Kürt ve Türk aydınları-5
Konu ile ilgili değinmek istediğim iki Kürt isyanından ilki Şeyh Said hareketi ikincisi de PKK terör oluşumudur. Bu isyanlar taban tabana zıt iki zihni alt yapının mahsulü olmalarına rağmen varlıklarını aynı etkiye borçludurlar. Yani aynı etkiye farklı iki tepkinin vücut bulmuş halleri.
Bu bakımdan Türk ve Kürt aydınlarının ders çıkaracakları kıymetli laboratuvar mesabesindedir, her ikisi de.
Evvela Şeyh Sait isyanı hakkında söylenen “İngiliz parmağı” iddiasının ne kadar gerçekdışı olduğu hususunda İsmet İnönü’nün Hatıratın’daki şahitliğine değinelim: Şeyh Sait isyanının İngilizler tarafından çıkarıldığına dair hiçbir delil yoktur( Altan Tan.233).
Dahası halkın katılımını önlemek amacıyla Ankara hükümeti binlerce broşür bastırmak ve yüzlerce ajan göndermek suretiyle ayaklanmanın İngiliz parasının sonucu olduğu propagandasını yaymıştır. ( Recep Çelik. Agm. Tarihte Türkler ve Kürtler Sempozyumu. TTK. Cilt 4.Sf:292)
-- -- --
## Amaç:
Metin alıntısının "Evvela Şeyh Sait" sözcükleriyle başlayıp "TTK. Cilt 4.Sf:292)" sözcükleriyle biten kısmını yeniden yazın; "Ankara hükümeti" ifadesinin yerine "merkezi hükümet" ifadesini koyun.

## Sağlanan veri:
-- -- --
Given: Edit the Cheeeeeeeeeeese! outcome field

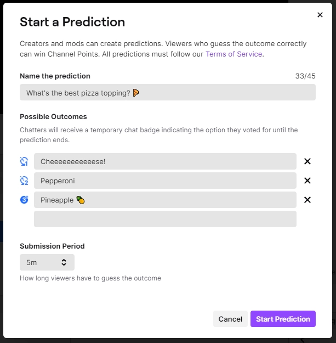Looking at the screenshot, I should click(164, 161).

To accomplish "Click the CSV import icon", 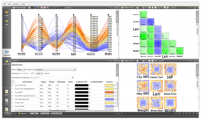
-- -- --
## Tam çıktı:
Evvela Şeyh Sait isyanı hakkında söylenen “İngiliz parmağı” iddiasının ne kadar gerçekdışı olduğu hususunda İsmet İnönü’nün Hatıratın’daki şahitliğine değinelim: Şeyh Sait isyanının İngilizler tarafından çıkarıldığına dair hiçbir delil yoktur( Altan Tan.233).
Dahası halkın katılımını önlemek amacıyla merkezi hükümet binlerce broşür bastırmak ve yüzlerce ajan göndermek suretiyle ayaklanmanın İngiliz parasının sonucu olduğu propagandasını yaymıştır. ( Recep Çelik. Agm. Tarihte Türkler ve Kürtler Sempozyumu. TTK. Cilt 4.Sf:292)